Hadn't heard of it before checking those links.
While I certainly get the idea of ranking things, I always think of it as ranking individual items rather than groups (e.g. ranking the NHL teams from 1 to 32 rather than just splitting them into 5 ranked tiers or groups).
Ranking individual things makes the most sense when you have a bunch of at least theoretical peers, all competing for the top spot--the specific intent of a tournament or a competitive sport season is to win the grand prize/cup/bowl/etc., so there
will ultimately be a single winner.
For things where there are a large number of options and none is necessarily "the very best", bands/categories/tiers are much, much more common and fitting, because something being A-tier doesn't mean it's strictly better than B-tier, for example, but rather that it has more "going for it" than the thing in B-tier.

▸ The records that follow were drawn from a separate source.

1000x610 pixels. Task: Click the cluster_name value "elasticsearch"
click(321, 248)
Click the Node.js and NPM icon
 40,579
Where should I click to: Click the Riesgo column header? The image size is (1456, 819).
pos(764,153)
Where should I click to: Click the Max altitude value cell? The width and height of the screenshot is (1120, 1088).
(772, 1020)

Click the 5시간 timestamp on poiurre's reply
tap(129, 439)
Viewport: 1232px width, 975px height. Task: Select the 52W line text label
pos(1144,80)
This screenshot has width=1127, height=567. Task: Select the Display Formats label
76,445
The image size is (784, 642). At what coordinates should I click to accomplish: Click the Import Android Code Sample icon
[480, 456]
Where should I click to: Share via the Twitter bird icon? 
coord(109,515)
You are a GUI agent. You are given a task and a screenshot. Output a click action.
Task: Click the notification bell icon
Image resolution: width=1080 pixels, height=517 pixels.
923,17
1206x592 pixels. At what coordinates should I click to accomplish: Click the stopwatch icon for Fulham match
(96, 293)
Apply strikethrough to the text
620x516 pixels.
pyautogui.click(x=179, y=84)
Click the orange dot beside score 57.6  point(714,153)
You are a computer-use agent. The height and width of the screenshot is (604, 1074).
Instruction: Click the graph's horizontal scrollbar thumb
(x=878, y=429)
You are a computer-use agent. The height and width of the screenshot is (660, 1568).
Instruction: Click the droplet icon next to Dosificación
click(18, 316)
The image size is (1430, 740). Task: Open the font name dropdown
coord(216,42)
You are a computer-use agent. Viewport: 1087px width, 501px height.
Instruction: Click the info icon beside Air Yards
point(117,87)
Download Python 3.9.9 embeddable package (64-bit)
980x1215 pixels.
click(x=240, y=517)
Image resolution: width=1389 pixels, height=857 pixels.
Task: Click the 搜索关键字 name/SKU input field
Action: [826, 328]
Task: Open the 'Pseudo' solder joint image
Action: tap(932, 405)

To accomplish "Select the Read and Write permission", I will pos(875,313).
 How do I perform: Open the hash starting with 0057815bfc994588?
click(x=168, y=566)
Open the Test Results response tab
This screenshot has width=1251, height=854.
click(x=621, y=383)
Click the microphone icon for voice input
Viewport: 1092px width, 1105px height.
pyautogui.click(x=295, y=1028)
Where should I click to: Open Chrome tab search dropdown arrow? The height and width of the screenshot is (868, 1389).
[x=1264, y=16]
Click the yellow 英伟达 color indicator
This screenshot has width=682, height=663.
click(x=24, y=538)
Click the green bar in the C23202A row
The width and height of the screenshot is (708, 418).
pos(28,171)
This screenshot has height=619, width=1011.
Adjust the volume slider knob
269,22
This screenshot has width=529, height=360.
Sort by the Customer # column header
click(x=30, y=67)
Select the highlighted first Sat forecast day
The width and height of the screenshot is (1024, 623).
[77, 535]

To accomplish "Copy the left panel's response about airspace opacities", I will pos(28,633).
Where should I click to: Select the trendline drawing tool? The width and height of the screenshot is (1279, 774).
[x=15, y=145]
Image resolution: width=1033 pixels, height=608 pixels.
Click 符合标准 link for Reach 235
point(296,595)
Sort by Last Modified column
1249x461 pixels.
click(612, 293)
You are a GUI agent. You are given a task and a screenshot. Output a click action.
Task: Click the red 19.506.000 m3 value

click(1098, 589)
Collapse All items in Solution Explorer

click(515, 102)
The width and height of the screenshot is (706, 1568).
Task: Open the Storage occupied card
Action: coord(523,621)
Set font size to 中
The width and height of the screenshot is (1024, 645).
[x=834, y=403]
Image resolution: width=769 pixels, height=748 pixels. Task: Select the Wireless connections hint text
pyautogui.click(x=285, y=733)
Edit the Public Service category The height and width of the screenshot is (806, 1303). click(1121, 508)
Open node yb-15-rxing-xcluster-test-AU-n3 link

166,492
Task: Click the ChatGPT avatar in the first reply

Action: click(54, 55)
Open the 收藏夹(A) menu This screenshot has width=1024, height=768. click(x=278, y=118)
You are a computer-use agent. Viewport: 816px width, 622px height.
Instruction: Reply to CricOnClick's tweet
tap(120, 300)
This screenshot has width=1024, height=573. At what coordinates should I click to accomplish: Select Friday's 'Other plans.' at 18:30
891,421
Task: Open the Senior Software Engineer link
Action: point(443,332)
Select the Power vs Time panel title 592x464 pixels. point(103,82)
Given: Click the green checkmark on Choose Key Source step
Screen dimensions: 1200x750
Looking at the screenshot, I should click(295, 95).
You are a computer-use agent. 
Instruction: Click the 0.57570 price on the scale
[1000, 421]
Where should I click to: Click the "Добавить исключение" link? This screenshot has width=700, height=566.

You see the exact same sort of thing in all sorts of charop guides, just using colors instead of labelled tiers (in 4e, most guides used gold/teal/blue/black/purple/red to range from "unless you simply can't, you MUST take this" down to "absolutely avoid this at all costs unless you simply can't"; in 5e guides, it's usually a rainbow scheme, generally with blue/purple being the best and orange/red being the worst.)
Because, as an example,
fireball is a strong offensive spell, but that doesn't mean it fits on a clean one-by-one hierarchy where
fire storm is specifically #12,
fireball is specifically #11, and
flaming sphere is specifically #10. There are too many different benefits, too many different metrics, to make a single well-ordered numbered sequence. But if, for example, comparing subclasses? It's almost certainly not truly accurate to say that X subclass is the first, Y is the second, Z is the third, etc. Instead, you'd say that (frex) of 5.0 Barbarian subclasses, Totem and Beast are both good but for different reasons, while Berserker is absolutely crap and should be avoided at all costs. That's how you capture things like "different people want different things and have different priorities", while still recognizing that some designs are just really awful while others are good or even great.